Confira a resposta da Fundação Renova à reportagem ‘Presidente da Fundação Renova é denunciado pelo Ministério Público por comércio ilegal de madeira na Amazônia’

A Fundação Renova afirma que os pontos levantados na ação civil pública que tramita na 7ª Vara de Manaus envolvendo a empresa Amata e pessoas físicas, entre elas, o diretor presidente da Fundação, Roberto Waack, estão sendo esclarecidos. 
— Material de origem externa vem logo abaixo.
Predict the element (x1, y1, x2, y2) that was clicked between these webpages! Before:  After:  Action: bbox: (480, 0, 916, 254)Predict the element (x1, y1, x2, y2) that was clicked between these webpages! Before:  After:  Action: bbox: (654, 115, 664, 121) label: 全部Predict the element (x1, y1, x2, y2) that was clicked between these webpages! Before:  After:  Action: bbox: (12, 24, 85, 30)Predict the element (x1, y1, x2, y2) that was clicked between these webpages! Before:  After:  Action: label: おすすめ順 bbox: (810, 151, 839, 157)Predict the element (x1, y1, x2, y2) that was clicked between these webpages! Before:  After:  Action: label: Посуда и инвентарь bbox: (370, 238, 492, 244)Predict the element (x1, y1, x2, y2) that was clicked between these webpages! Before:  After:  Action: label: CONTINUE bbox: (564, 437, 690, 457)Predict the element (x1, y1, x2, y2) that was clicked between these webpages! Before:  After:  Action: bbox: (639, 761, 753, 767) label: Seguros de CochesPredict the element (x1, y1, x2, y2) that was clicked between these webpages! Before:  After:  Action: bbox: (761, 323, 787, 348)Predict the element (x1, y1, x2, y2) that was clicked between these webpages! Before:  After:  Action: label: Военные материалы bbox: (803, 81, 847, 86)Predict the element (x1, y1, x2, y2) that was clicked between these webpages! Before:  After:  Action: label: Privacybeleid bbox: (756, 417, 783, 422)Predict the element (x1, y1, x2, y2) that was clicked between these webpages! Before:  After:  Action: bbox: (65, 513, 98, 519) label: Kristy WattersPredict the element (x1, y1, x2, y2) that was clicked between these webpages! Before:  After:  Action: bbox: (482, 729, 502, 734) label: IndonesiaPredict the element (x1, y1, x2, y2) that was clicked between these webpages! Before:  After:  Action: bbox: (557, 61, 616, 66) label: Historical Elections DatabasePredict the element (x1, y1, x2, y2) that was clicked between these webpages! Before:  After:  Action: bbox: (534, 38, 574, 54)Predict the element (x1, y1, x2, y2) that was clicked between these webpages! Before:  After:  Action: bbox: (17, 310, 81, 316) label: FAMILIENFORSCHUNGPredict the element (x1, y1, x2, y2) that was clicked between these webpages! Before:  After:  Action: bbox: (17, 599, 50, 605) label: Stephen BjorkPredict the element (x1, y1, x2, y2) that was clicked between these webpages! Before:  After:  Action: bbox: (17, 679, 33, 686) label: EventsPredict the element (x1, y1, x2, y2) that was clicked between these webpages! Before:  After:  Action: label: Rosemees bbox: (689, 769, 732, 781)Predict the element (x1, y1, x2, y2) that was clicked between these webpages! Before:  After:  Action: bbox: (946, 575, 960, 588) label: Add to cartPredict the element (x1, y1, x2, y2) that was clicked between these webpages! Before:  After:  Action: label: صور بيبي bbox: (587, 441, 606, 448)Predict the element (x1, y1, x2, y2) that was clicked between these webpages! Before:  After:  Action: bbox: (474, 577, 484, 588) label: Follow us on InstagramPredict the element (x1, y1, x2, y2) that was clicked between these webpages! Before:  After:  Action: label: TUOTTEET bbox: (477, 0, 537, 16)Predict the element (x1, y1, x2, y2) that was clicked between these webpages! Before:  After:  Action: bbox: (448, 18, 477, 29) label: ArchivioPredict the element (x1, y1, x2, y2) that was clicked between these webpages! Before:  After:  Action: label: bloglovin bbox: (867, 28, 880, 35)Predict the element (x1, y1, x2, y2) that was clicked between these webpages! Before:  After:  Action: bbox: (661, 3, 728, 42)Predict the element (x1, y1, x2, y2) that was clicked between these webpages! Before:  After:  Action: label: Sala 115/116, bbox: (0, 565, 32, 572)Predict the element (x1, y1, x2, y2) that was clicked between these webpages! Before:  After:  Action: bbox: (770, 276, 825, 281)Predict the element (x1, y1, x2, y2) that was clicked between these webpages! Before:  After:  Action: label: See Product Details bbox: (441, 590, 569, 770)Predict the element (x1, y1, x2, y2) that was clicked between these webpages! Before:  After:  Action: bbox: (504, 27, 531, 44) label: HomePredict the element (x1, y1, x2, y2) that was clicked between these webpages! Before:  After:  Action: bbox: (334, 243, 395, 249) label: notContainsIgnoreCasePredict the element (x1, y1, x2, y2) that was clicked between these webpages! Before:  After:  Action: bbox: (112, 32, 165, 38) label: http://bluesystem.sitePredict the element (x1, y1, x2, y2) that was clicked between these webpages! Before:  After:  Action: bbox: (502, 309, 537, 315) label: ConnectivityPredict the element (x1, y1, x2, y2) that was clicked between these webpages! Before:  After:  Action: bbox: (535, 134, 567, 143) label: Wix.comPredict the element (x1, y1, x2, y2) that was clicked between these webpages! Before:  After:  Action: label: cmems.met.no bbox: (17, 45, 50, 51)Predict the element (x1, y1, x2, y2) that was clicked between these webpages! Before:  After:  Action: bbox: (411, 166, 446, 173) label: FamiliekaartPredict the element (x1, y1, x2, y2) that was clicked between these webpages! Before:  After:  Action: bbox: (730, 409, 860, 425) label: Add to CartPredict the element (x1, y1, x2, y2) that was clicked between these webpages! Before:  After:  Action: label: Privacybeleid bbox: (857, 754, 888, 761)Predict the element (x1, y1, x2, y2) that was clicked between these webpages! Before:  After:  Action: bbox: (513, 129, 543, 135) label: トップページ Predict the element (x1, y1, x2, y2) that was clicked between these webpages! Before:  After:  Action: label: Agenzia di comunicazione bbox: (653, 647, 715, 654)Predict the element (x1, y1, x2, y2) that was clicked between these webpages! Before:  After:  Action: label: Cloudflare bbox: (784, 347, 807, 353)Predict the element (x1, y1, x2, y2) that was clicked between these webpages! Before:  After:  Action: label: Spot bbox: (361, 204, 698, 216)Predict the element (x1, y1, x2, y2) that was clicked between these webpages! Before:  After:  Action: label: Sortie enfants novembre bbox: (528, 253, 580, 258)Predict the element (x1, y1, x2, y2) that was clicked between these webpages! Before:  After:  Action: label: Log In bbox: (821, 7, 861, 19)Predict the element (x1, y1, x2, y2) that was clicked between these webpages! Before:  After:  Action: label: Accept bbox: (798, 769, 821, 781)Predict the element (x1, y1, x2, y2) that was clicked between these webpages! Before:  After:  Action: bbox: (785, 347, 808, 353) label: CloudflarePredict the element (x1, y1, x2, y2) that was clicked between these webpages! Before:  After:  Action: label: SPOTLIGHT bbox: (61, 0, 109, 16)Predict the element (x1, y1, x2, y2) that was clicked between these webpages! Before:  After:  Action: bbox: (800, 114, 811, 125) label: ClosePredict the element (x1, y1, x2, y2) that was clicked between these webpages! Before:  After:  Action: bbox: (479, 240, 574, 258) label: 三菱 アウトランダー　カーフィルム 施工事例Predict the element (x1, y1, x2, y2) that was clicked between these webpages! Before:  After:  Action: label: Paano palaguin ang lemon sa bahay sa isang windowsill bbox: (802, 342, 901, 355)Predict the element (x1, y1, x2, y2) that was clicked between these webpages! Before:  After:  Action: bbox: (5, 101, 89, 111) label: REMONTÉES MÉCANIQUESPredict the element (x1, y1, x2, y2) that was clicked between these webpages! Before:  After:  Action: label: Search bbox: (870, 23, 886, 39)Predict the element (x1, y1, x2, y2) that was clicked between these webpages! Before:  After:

É importante destacar que Roberto Waack se desligou da função de diretor presidente da Amata há quase 5 anos e renunciou ao cargo de conselheiro em junho de 2016, um ano e meio antes do início de qualquer etapa da operação Arquimedes.

A biografia e atuação de Waack à frente das ações de reparação são exemplos de seriedade, ética e compromisso com os melhores e mais rigorosos padrões de conduta.

Com extenso currículo na área de sustentabilidade e meio ambiente, Waack tem sua trajetória ligada a importantes organizações nacionais e internacionais como WWF Brasil, Global Reporting Initiative (GRI), Forest Stewardship Council (FSC), Instituto Ethos e Fundo Brasileiro para a Biodiversidade.

A Fundação Renova informa que não há razões para que a ação em curso interfira no trabalho que está sendo desenvolvido em toda a bacia do Rio Doce e que se mantém empenhada na reparação integral dos danos provocados pelo rompimento da barragem de Fundão, em Mariana, Minas Gerais.